Start of Text under study

Monday, March 28, 2011

Big Plans Afoot

I recently watched a show on the Food Network Channel starring Ann Burrel and have decided that if my life hadn't included MS I would have had her 'food life;' hard working, practical kitchen, earthy ingredients, food that looks so good you can smell it through the screen. I imagine a house full of friends, fresh sea food on the grill, a luscious pear torte cooling in the pantry: the pleasant thrumming of a life busily fully lived. Not perfect by any means, but as complex and alluring as Paella with Dungeness and as soul satisfying as Rogue River blue cheese.
My fella and I started together 25 years ago this month. Life was simpler then. A box of Mac n Cheese cost .39¢ and when we were flush we would throw in hamburger, onion, and, sour cream. It seemed like our lives flitted from the next term paper, pay check, or invitation to dinner with little thought beyond the immediacy of that day or moment. Life was full of bits and pieces that blended together into the rich broth that has seasoned the rest of our life together.
Our son graduates from Tulane University in May of '12. Hard to believe that this milestone has come on soft feet into the forefront of our lives. I find myself dreaming of visiting New Orleans and enjoying his life there for a few days next spring. To sit at the neighborhood cafe he described eating sweet potato fries with pecan topping. To see him graduate from college didn't seem possible a few years ago, but now, I can almost reach out and taste it. 
The past few days I've wrestled with an altogether different beast. One of the cards I've drawn in the MS deck is Occipital Neuralgia. If you asked me how I was feeling today, I would use the lay person's term of headache, when what I mean is: on the right side of my head, from the taut tendons in my neck, slowly fanning up and over the scalp before narrowing down to my eye, lives a creature that seems to writhe and slither just beneath my skin. Randomly it bites down on my eye with an ice pick of pain. The sensation is close to the drop at the bottom of the ferris wheel, pit of the stomach, nausea while also being cloying, burning, and electrical. At times, it burns so deeply I think smoke should seep from my hair follicles. Light and sound intensify every sensation. For the first time, motion makes it worse as well.
My big plans? My 'to do' list for the decade, year, hour, or minute? Sitting as quietly and motionlessly as possible. I am downright witchy. Talking on the phone hurts, maybe if I stare at it it won't wring. Maybe if I don't breathe, my headache will go away. Maybe.

3 comments:

Kim@stuffcould.... said...

Congrats for 25! I know when our kids accomplish these milestones :) I have not heard of your "headache" before but hope it gets better...
kim

Nedarb said...

Obviously the solution is to have your son cook and bake for you all of the time. Of course, shipping across the country might make that pear tart be difficult to distinguish from Rogue River blue.

Anonymous said...

I wish there would be an end to the new ways this disease manages to manifest itself. Not knowing what to expect next has to be one of the harder things in a slew of hard things. But please enjoy every moment of the success of raising a wonderful young man/human being. That is no small feat in this day and age, Janine and you have done it with some amazing hurdles that would have caused defeat in others. But not you - so look at him and his picture and enjoy the life you have created. For he will flourish thanks to you and your hubby!

End of Text under study
Start of Given information

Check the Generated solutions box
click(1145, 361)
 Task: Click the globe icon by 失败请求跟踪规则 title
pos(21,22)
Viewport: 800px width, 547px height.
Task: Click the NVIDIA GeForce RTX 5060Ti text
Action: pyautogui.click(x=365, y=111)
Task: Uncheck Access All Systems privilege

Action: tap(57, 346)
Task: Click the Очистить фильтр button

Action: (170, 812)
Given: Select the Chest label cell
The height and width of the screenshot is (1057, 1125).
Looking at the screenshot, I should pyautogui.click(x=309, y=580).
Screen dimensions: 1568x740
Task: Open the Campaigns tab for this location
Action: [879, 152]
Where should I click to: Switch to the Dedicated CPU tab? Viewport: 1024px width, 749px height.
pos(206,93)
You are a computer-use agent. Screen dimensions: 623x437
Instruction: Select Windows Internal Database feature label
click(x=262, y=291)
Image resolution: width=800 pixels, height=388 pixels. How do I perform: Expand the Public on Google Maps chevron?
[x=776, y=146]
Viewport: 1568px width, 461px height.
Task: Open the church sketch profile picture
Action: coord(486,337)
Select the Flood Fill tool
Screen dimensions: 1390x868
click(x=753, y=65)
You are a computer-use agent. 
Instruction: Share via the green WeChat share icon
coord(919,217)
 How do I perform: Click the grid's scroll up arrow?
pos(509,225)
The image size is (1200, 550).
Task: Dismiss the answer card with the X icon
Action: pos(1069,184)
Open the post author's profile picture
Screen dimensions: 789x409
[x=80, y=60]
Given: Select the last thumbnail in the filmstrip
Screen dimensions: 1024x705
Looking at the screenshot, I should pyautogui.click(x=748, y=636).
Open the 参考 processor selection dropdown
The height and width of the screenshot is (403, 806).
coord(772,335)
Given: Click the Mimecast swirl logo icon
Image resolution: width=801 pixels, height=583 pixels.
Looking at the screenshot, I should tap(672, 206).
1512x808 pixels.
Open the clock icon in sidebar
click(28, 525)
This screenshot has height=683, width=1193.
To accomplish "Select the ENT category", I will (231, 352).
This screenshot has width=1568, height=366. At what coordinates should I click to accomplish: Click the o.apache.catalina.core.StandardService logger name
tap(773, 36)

End of Given information

▶ [Tasks]:
a) List the dishes and foods named in the opening paragraph of the blog post, the one about the Food Network show.
b) Reproduce the blog post word for word between "The past few" and "worse as well.", inclusive.
The lines have no connection to the blog post.

▶ [Answers by item]:
a)
- fresh sea food on the grill
- a luscious pear torte
- Paella with Dungeness
- Rogue River blue cheese

b)
The past few days I've wrestled with an altogether different beast. One of the cards I've drawn in the MS deck is Occipital Neuralgia. If you asked me how I was feeling today, I would use the lay person's term of headache, when what I mean is: on the right side of my head, from the taut tendons in my neck, slowly fanning up and over the scalp before narrowing down to my eye, lives a creature that seems to writhe and slither just beneath my skin. Randomly it bites down on my eye with an ice pick of pain. The sensation is close to the drop at the bottom of the ferris wheel, pit of the stomach, nausea while also being cloying, burning, and electrical. At times, it burns so deeply I think smoke should seep from my hair follicles. Light and sound intensify every sensation. For the first time, motion makes it worse as well.